WASHINGTON (Reuters) - The news that Britain had voted to leave the European Union on Friday may have been unexpected, but it did not catch U.S. swaps clearinghouses off guard, members of the industry said on Monday.


At a scheduled meeting on central counterparties, which act as middlemen in swaps and trades, the Commodity Futures Trading Commission tried to steer the conversation away from Brexit. Nonetheless, banks and clearinghouses indicated that they had weathered Friday's market tumble that resulted from the vote, which many had incorrectly anticipated would go the other way.


"Let me just observe that the last couple days have been an excellent example of how the system is working and is much stronger, I believe, than before," said Clifford Lewis, a member of the supervisory board at Eurex Clearing AG.
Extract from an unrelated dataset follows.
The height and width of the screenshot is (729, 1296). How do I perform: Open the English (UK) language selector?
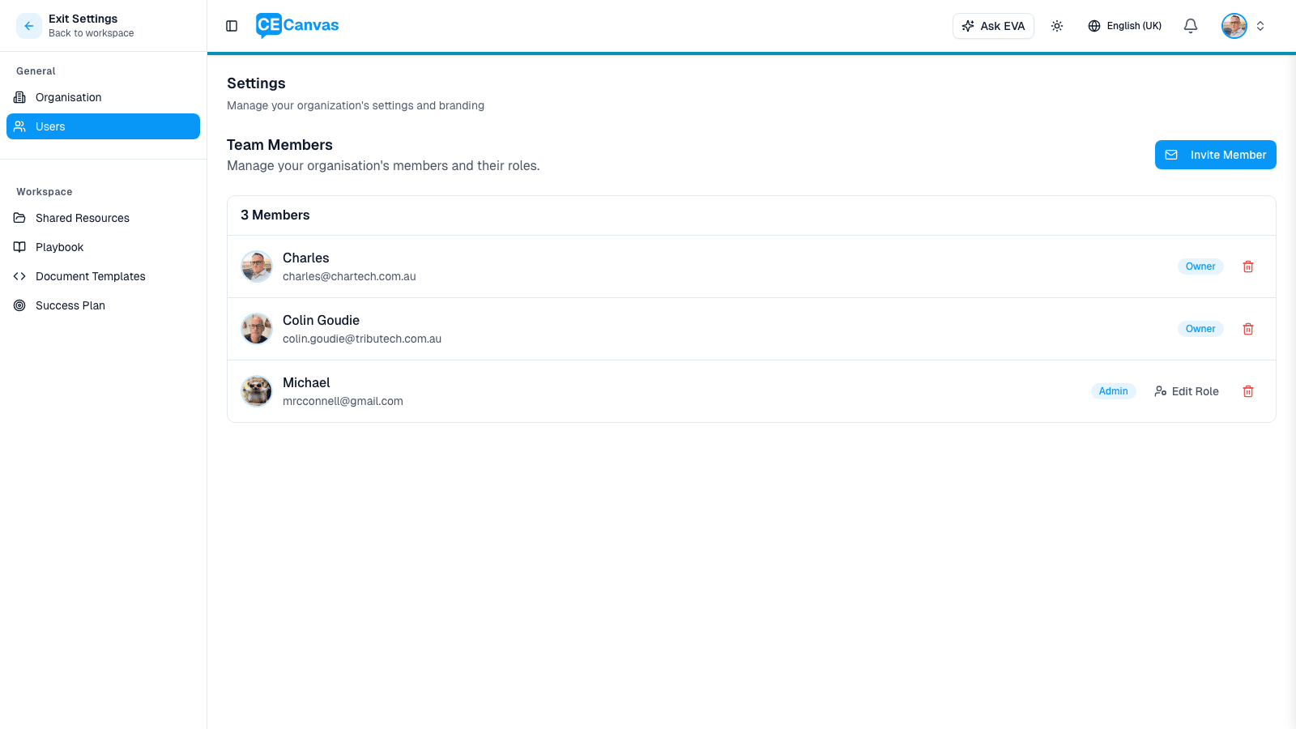pyautogui.click(x=1124, y=25)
He added that centralizing risk and processing "has been hugely beneficial to the market."


"In the past everyone has prayed for an event like this on a Friday so people can beaver away on the weekend," he said. "I'm not sure we could have operated successfully without this kind of centralized processing and, critically, recognition of losses."


The meeting focused on how clearinghouses can coordinate preparations for a possible default of a major clearing member, emphasizing communication with each other and with traders.

"We know who to reach out to. You can imagine on Friday, we were talking to each other about the Brexit situation," Kevin McClear, general counsel at Intercontinental Exchange, told the meeting.

Kristen Walters, managing director at BlackRock, said there were signs post-crisis reforms are working.

"So I think last Friday just made me consider the fact that what we're doing is effective and it's in the right direction," she said. "I think we need to do more."

The CFTC, which regulates derivatives, said on Friday it was monitoring markets after Britain's vote.

At the meeting its chairman, Timothy Massad, said "thus far today they have functioned in an orderly manner, notwithstanding the volatility resulting from this vote."

CFTC Commissioner Sharon Bowen said regulators in the near-future will "need to make many decisions in light of this new reality."

"In the days and weeks to come, the industry and others who observe these markets, will have a much better sense of what are the temporary versus the long-lasting effects," she said.